Wednesday, January 21, 2009

Fiat Hearts Chrysler? Yeah, Right.

"Hmm, Dodge Neon, 3 Series or a Lexus? Tough Choice .."

Fiat and Chrysler have apparently signed an agreement committing to form the classic "strategic alliance" deal so beloved of car companies over these long 20 years past. "Oh goody", you cry, "salvation". However, before we crack open the Asti Spumante to celebrate all those bailout tax dollars being put to good work, let's take a reality check because I somehow doubt that this will go quite as well as the PR machines would have you believe.

If consummated, the deal will immediately deliver 35% of Chrysler into the hands of Fiat, with options to increase that holding in the future. In return, Fiat ships large amounts of cash to Cerberus .... whoa, hang on, maybe not. In reality, Fiat's exposure is merely agreeing to share its small car platforms and engine technology. That's it. Oh, and to provide assistance to Chrysler in making a case for further bailout funds, required in order to get this deal done at all, to us, the taxpayers.

For those of us with short memories, it's worth remembering that it was just such an alliance that accelerated Chrysler's descent into the pit of nothingness in the first place. Remember "Daimler Chrysler", anyone? Net result of that particular liaison was endless divisional wrangling between German and US management teams, Chrysler getting access to platforms and technologies only once they were long past their prime and duly discarded by Daimler, and bugger all incremental sales from the much vaunted access to Daimler's European car dealer network. In short, they got nothing from it whatsoever, other than being royally screwed when Daimler finally admitted defeat and decided to file for divorce.

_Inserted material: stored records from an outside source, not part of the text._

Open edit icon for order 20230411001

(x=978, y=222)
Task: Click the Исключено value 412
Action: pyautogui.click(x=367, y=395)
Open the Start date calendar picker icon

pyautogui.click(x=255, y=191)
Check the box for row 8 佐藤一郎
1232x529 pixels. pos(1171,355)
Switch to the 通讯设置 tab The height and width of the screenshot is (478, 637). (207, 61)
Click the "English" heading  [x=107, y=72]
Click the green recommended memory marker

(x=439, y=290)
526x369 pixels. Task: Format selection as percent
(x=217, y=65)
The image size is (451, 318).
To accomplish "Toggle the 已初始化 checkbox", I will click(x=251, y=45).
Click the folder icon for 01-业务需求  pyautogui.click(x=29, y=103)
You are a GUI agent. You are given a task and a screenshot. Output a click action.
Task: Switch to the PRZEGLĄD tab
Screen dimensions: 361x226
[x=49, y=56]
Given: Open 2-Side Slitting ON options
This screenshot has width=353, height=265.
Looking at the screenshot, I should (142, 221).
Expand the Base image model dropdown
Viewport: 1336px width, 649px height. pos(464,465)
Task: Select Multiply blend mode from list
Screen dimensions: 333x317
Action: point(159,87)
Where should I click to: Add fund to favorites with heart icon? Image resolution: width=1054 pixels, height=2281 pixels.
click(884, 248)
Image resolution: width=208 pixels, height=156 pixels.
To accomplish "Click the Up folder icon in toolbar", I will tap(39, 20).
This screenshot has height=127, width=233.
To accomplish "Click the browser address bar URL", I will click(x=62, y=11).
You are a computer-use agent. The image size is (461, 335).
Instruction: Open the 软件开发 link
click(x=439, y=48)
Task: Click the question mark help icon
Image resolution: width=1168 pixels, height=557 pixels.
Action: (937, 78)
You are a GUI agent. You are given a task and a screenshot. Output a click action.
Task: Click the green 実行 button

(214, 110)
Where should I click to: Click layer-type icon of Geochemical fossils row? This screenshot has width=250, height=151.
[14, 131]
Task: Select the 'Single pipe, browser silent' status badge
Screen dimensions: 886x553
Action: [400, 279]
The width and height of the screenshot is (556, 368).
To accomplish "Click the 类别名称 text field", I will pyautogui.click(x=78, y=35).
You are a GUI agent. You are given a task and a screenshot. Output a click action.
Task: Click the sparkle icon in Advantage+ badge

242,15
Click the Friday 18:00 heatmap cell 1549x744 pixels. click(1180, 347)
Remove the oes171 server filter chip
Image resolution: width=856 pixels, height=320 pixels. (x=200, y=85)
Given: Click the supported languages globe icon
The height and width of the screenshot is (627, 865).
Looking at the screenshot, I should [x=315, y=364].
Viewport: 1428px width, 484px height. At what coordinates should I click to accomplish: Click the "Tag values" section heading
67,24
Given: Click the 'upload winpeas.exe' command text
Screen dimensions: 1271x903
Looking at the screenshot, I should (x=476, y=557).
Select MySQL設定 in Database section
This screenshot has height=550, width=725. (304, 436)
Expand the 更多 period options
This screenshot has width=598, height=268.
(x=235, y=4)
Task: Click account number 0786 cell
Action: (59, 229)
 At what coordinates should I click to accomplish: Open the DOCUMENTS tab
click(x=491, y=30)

Of course, all that gets forgotten in a wave of happy-clappy statements from Nardelli around how Chrysler will gain access to new dealer networks, be able to compete in the small car segment and generally cure world hunger at a stroke.

Let's be realistic. Cerberus is done with Chrysler. They have declared defeat, and Fiat are only willing to take the remaining assets off their hands so long as we, the American taxpayers, foot the bill. Check this out for the inside track and then do the maths. This deal puts a maximum value on Chrysler Co. of $125 million. For the whole shooting match. Lock, stock and totally-drained barrel.

How much have we already thrown into the bailout pot for these guys again? Oh yeah, $4 billion, and that's against the $7 billion Nardelli said in December would suffice to turn this thing completely around. Be interesting, therefore, to see what they have to say for themselves when Chrysler reports back to Congress on "what we did with your money" in February. "Hand it to the Italians", now appears to be a large part of the answer .... talk about an Italian Job style robbery.